*** EXTRACT PROVIDED ***

Ascending this stair you will begin to come across ‘signature cross sections’, or ‘X’s’, that also appear mysteriously at trails throughout New England. Here is a cross section along the trail at Chocorua on the left, and a cross section at Mount Watatic on the right.
Further up “Piper Trail”, (as if this isn’t strange enough) is another ‘cross section’, but one-quarter portion of its total figure has been cut out, and moved several feet down the trail, like a giant puzzle piece. This is clearly a stylized craftsmanship, like fitted blocks.
The stairway has many “signature” type stones, indicating that someone is leaving a stylized mark on this pathway. After several stairways you will come to the large boulder-porches that begin to break the treeline.The mid-portion of this hike is a trek on boulder-porches and tight pathways. The view becomes beautiful, looking south into Massachusetts and the river-valley below. The ever rolling aspect of these mountains is more clearly revealed, with a slightly blue hue on the peaks that mingle with the sky in the peripheral distance. Turning your attention towards the peak, you will reach a ‘crossroad’ of choices in a glade just before the final ascent. There is a wooden sign that points to the pathway leading north, further into the forest, and an arrow pointing left, to the peak. As you follow the Peak Trail sign you will arrive at a stunning boulder-ledge that mingles with White Pines, running roughly 150 steep yards, straight to the peak. There is a singular massive boulder that is set in place in a distinctly different way from the others, with several incised lines around its sides sitting just before the final ledge. This may very well be a type of Dolmen. Continuing beyond this mysterious stone you will arrive at the top. Take your time here, and enjoy the cool crosswind along with a spectacular view. White Mountain National Forest is unveiled.The peak of Chocorua is a 360 degree porch, and it is also a dragonfly haven! There is a standard official mountain-marker at the highest point if you wish to touch it, as many hikers do to complete their hike. The clouds roll cumulus into the states beyond, and the sun is warm on the boulders of the peak at Mount Chocorua. Climbing this mountain is absolutely a significant accomplishment. I have found many Celtic mountains to be less challenging than this White Mountain gem. New Hampshire is a wonderful place, with a vast natural habitat well worth exploring. It is comparable to places like The Mourn Mountain Range in Ireland, and The Glenveagh Mountains in north Ireland. If you give the White Mountains a chance you could very well fall in love with the classic New Hampshire countryside. Find your way, and go strong.

*** End of EXTRACT PROVIDED ***
*** EXERCISE DATA ***

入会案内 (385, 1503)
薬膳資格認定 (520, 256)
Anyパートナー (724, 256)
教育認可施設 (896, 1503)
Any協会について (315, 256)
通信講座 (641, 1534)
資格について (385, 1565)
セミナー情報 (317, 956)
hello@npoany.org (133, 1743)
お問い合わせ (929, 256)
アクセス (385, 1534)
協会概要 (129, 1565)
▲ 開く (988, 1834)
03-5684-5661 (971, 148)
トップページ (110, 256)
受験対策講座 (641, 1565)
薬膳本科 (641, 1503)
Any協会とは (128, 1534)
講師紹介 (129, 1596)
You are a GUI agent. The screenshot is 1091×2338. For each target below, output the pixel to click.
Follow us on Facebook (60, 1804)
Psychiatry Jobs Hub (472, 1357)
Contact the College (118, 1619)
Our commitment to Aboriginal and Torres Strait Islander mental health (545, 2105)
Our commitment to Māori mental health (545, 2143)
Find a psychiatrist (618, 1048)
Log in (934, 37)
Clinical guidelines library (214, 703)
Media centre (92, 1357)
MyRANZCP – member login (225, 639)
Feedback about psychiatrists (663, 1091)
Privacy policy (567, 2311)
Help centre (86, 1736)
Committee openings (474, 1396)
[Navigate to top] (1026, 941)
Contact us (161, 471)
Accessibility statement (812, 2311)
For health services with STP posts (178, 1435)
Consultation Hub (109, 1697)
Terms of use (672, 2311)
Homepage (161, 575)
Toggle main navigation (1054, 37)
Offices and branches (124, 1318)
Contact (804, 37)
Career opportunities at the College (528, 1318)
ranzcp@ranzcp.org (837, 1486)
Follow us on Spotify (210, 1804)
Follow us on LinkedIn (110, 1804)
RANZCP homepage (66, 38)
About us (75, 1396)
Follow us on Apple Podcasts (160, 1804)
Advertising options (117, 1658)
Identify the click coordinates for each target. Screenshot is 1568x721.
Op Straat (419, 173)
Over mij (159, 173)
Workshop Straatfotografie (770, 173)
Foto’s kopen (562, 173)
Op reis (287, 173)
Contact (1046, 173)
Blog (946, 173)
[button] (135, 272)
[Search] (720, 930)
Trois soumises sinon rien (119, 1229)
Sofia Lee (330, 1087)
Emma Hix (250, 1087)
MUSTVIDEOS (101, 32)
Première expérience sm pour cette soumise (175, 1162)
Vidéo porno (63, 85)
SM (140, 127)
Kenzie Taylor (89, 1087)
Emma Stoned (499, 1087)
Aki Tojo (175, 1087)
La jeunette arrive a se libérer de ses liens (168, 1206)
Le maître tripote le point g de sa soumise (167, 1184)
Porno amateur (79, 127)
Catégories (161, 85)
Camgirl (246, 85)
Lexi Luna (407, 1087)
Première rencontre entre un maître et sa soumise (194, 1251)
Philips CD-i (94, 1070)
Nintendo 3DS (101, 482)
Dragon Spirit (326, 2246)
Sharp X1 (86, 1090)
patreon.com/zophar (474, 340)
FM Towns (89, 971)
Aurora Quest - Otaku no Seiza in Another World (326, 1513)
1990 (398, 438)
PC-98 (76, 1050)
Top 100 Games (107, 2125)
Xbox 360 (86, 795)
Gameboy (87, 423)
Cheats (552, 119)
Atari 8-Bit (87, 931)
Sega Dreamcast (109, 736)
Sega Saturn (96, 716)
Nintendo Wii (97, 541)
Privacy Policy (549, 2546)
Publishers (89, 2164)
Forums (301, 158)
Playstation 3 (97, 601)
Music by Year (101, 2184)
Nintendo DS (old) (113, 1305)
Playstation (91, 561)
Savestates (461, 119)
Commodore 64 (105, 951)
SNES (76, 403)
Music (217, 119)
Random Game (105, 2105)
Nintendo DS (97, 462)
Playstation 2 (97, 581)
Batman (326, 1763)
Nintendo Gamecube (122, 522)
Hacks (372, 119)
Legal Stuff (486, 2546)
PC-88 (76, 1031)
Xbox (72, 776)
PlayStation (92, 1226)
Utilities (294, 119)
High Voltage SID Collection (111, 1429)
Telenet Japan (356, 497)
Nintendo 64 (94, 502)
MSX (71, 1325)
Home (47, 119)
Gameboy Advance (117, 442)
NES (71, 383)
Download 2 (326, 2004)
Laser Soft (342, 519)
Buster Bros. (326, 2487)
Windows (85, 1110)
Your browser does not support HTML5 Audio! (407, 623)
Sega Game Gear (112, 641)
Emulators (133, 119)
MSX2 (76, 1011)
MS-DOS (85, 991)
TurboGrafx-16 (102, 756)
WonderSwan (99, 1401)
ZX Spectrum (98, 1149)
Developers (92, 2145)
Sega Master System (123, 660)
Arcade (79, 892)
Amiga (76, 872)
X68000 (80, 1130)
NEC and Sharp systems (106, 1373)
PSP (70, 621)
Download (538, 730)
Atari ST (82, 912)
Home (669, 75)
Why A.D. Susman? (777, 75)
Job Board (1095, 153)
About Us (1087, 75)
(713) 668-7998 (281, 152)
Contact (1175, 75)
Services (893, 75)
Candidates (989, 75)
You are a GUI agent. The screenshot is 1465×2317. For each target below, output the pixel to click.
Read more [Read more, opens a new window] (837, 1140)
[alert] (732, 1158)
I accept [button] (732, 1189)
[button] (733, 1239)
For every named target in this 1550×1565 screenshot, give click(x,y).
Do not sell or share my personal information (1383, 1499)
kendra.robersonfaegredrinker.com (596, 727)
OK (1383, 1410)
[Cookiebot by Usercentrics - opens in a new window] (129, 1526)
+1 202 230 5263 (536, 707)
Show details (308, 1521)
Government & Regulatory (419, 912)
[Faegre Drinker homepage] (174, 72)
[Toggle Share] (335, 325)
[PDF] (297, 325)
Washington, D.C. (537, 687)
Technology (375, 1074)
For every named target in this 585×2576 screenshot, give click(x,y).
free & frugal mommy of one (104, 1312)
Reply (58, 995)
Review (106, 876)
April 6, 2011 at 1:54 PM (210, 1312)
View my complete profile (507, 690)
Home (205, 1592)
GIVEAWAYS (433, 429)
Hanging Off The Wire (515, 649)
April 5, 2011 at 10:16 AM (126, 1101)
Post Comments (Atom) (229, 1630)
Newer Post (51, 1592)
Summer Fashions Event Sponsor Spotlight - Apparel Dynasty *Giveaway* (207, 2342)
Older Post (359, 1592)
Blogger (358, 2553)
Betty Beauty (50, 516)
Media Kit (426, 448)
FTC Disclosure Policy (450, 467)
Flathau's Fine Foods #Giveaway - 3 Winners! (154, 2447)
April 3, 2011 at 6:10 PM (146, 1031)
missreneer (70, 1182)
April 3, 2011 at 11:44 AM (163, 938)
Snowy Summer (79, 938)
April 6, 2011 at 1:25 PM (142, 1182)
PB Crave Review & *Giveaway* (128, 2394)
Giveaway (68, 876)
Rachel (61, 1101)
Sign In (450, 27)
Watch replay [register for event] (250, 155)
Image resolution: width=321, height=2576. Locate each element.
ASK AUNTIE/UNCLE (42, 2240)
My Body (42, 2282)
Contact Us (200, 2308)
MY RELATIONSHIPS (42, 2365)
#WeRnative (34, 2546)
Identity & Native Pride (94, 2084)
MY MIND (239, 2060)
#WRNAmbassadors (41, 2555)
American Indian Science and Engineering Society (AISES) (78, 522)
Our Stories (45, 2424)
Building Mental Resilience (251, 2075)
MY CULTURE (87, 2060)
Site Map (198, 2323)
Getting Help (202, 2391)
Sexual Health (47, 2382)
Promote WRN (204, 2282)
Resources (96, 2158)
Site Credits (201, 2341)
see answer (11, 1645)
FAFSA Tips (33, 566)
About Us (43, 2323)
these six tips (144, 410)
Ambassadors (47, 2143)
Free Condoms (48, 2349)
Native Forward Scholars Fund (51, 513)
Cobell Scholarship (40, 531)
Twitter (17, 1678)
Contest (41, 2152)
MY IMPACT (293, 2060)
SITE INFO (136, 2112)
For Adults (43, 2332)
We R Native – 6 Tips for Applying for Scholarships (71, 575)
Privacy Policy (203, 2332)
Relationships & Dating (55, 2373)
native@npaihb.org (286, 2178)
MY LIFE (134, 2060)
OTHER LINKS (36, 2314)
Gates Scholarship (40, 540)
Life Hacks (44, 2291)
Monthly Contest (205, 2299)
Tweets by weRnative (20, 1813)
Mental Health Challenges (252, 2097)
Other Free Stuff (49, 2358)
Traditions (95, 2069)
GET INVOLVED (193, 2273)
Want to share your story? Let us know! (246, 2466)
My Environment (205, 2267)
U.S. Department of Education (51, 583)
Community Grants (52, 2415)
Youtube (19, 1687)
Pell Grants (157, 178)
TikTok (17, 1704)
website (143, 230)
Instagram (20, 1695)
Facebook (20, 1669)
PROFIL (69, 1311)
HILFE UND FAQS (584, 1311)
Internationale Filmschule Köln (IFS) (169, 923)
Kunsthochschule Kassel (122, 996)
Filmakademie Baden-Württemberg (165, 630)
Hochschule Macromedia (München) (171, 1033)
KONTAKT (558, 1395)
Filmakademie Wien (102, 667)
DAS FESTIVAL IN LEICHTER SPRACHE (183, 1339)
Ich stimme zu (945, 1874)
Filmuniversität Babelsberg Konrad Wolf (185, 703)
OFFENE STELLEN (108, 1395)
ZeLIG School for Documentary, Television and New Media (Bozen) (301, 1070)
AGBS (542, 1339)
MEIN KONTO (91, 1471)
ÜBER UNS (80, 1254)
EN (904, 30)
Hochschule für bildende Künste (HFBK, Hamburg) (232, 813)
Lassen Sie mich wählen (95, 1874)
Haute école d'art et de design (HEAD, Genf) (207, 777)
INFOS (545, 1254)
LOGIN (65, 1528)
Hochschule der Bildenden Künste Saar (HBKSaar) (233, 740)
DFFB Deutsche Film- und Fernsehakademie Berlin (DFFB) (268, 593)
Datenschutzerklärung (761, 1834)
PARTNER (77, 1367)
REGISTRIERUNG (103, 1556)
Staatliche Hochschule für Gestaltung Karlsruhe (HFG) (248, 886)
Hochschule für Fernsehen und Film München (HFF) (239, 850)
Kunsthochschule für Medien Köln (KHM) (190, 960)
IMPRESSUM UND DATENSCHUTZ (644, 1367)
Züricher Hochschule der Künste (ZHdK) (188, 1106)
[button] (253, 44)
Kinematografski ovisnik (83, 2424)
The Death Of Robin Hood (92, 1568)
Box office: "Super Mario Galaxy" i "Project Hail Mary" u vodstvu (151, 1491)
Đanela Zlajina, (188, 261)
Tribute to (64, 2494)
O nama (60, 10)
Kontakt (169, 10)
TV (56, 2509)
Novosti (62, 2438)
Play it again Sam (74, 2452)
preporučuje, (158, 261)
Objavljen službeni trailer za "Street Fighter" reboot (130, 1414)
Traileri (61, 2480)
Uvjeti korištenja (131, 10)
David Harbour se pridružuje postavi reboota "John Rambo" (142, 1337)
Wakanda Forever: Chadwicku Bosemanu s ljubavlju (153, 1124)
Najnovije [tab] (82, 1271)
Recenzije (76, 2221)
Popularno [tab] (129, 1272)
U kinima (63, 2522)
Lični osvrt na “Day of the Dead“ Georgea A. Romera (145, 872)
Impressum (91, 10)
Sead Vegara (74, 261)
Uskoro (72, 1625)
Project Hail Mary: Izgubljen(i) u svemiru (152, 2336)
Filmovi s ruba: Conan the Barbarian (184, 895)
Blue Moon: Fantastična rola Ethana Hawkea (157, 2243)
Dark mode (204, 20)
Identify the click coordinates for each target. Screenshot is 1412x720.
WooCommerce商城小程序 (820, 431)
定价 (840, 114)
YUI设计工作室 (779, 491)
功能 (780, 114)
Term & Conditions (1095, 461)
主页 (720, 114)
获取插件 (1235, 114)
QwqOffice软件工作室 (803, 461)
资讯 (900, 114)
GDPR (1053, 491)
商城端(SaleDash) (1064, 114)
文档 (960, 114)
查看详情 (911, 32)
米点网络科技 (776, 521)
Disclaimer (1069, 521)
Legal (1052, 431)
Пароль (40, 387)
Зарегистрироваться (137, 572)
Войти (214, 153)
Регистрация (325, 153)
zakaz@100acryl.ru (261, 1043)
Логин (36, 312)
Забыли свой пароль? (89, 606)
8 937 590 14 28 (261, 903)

*** End of EXERCISE DATA ***

PROBLEM: Write out the passage of the Mount Chocorua hike account between "Ascending this stair" and "on the right.", inclusive. The lines have no connection to the Mount Chocorua hike account.

YOUR RESPONSE:
Ascending this stair you will begin to come across ‘signature cross sections’, or ‘X’s’, that also appear mysteriously at trails throughout New England. Here is a cross section along the trail at Chocorua on the left, and a cross section at Mount Watatic on the right.